Blast-induced auditory trauma is a common injury in military service members and veterans that leads to hearing loss. While the inner ear response to blast exposure is difficult to characterize experimentally, computational models have advanced to predict blast wave transmission from the ear canal to the cochlea; however, published models have either straight or spiral cochlea with fluid-filled two chambers. In this paper, we report the recently developed 3D finite element (FE) model of the human ear mimicking the anatomical structure of the 3-chambered cochlea. The model consists of the ear canal, middle ear, and two and a half turns of the cochlea with three chambers separated by the Reissner's membrane (RM) and the basilar membrane (BM). The blast overpressure measured from human temporal bone experiments was applied at the ear canal entrance and the Fluent/Mechanical coupled fluid-structure interaction analysis was conducted in ANSYS software. The FE model-derived results include the pressure in the canal near the tympanic membrane (TM) and the intracochlear pressure at scala vestibuli, the TM displacement, and the stapes footplate (SFP) displacement, which were compared with experimentally measured data in human temporal bones. The validated model was used to predict the biomechanical response of the ear to blast overpressure: distributions of the maximum strain and stress within the TM, the BM displacement variation from the base to apex, and the energy flux or total energy entering the cochlea. The comparison of intracochlear pressure and BM displacement with those from the FE model of 2-chambered cochlea indicated that the 3-chamber cochlea model with the RM and scala media chamber improved our understanding of cochlea mechanics. This most comprehensive FE model of the human ear has shown its capability to predict the middle ear and cochlea responses to blast overpressure which will advance our understanding of auditory blast injury.

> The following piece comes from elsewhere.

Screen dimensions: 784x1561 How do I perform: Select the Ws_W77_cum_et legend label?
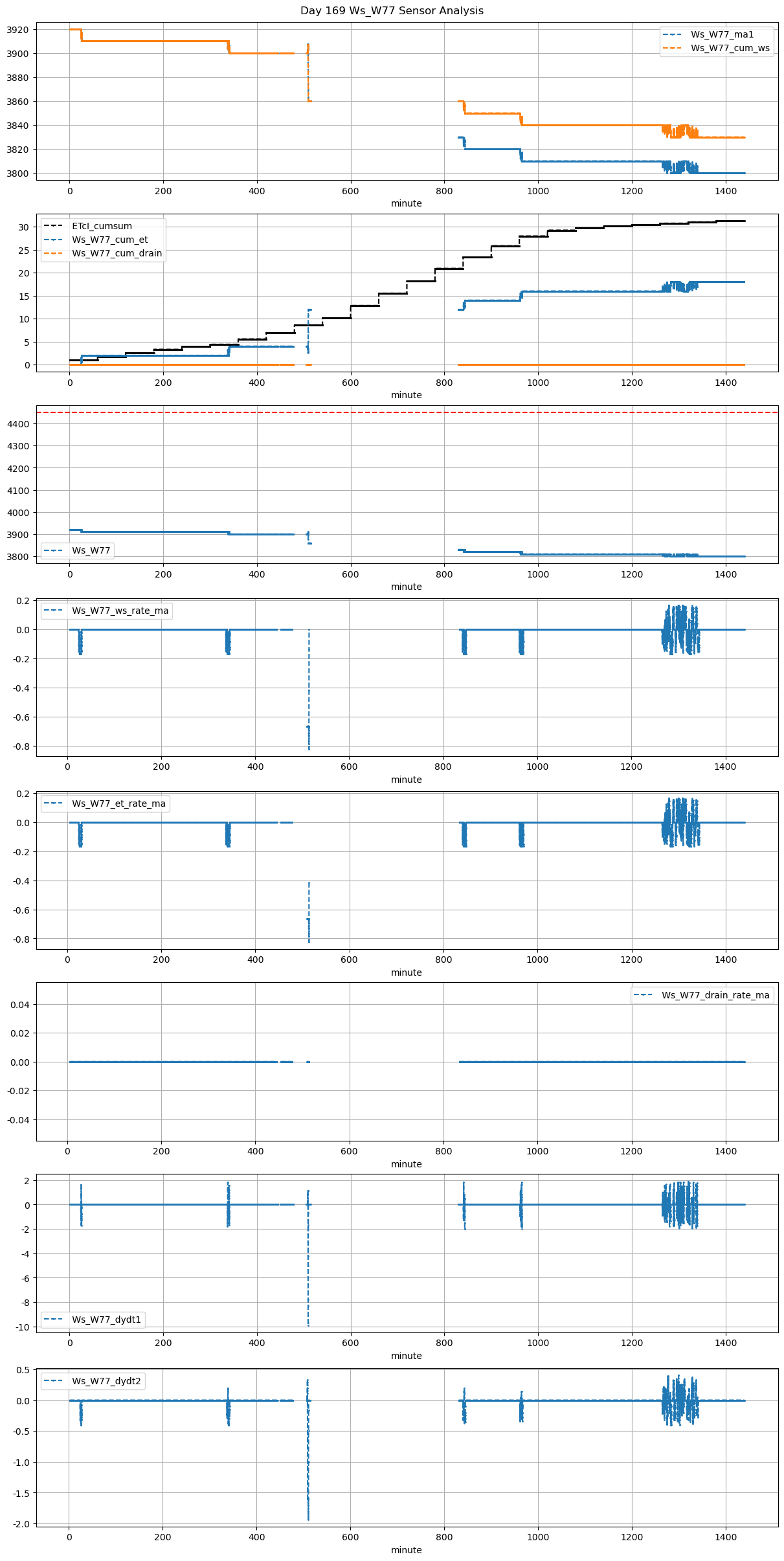point(109,240)
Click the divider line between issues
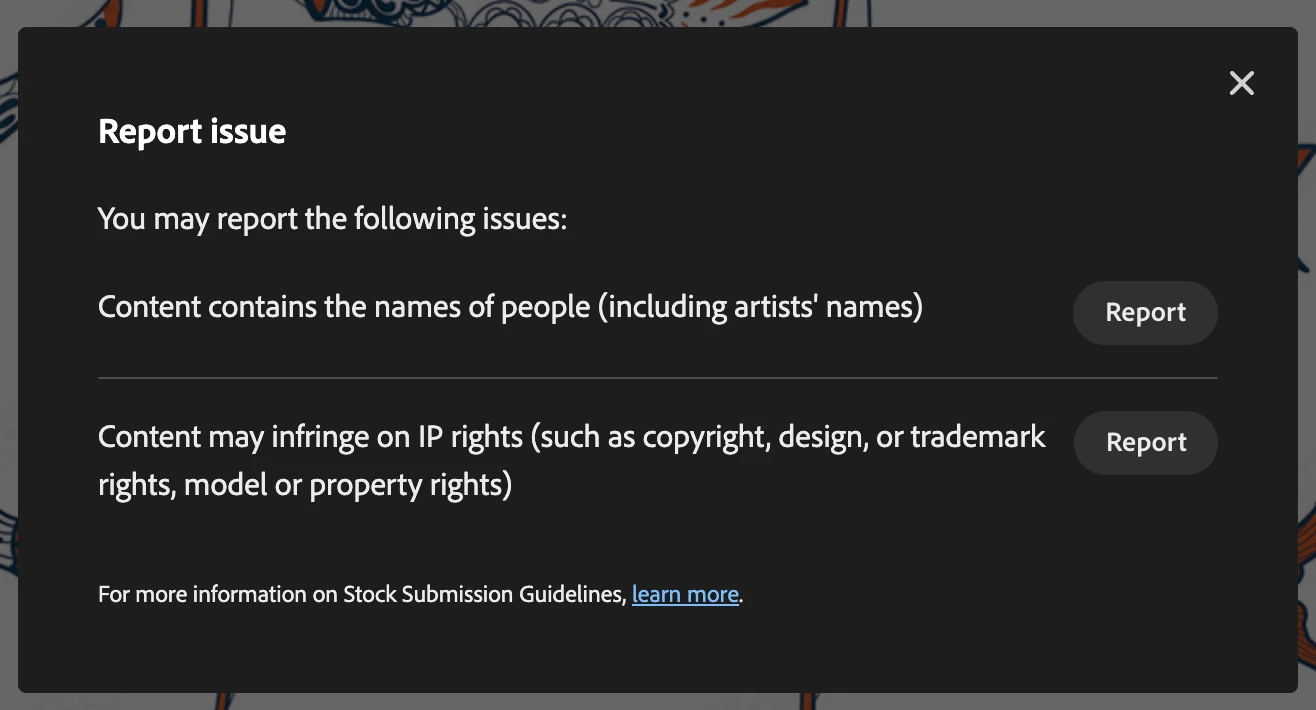The height and width of the screenshot is (710, 1316). [657, 378]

爆炸引起的听觉创伤是军人和退伍军人常见的损伤,会导致听力损失。虽然内耳对爆炸暴露的反应很难在实验中进行描述,但计算模型已经发展到可以预测从耳道到耳蜗的爆炸波传播;然而,已发表的模型要么是具有充满流体的两个腔室的直的或螺旋的耳蜗。在本文中,我们报告了最近开发的模拟三腔耳蜗解剖结构的人类耳朵的 3D 有限元 (FE) 模型。该模型由耳道、中耳和耳蜗的两个半转组成,三个腔室由 Reissner 膜 (RM) 和基底膜 (BM) 分隔。从人体颞骨实验中测量的爆炸超压施加在耳道入口处,在 ANSYS 软件中进行了 Fluent/Mechanical 耦合流固耦合分析。FE 模型得出的结果包括鼓膜 (TM) 附近耳道中的压力和前庭阶内的内耳蜗压力、TM 位移和镫骨足板 (SFP) 位移,这些结果与人体颞骨的实验测量数据进行了比较。经过验证的模型用于预测耳朵对爆炸超压的生物力学响应:TM 内的最大应变和应力分布、从基底到顶点的 BM 位移变化,以及进入耳蜗的能量通量或总能量。与 2 腔耳蜗的 FE 模型的内耳蜗压力和 BM 位移的比较表明,具有 RM 和 scala media 腔的 3 腔耳蜗模型提高了我们对耳蜗力学的理解。这个最全面的人类耳朵 FE 模型已经显示出预测中耳和耳蜗对爆炸超压响应的能力,这将有助于我们理解听觉爆炸损伤。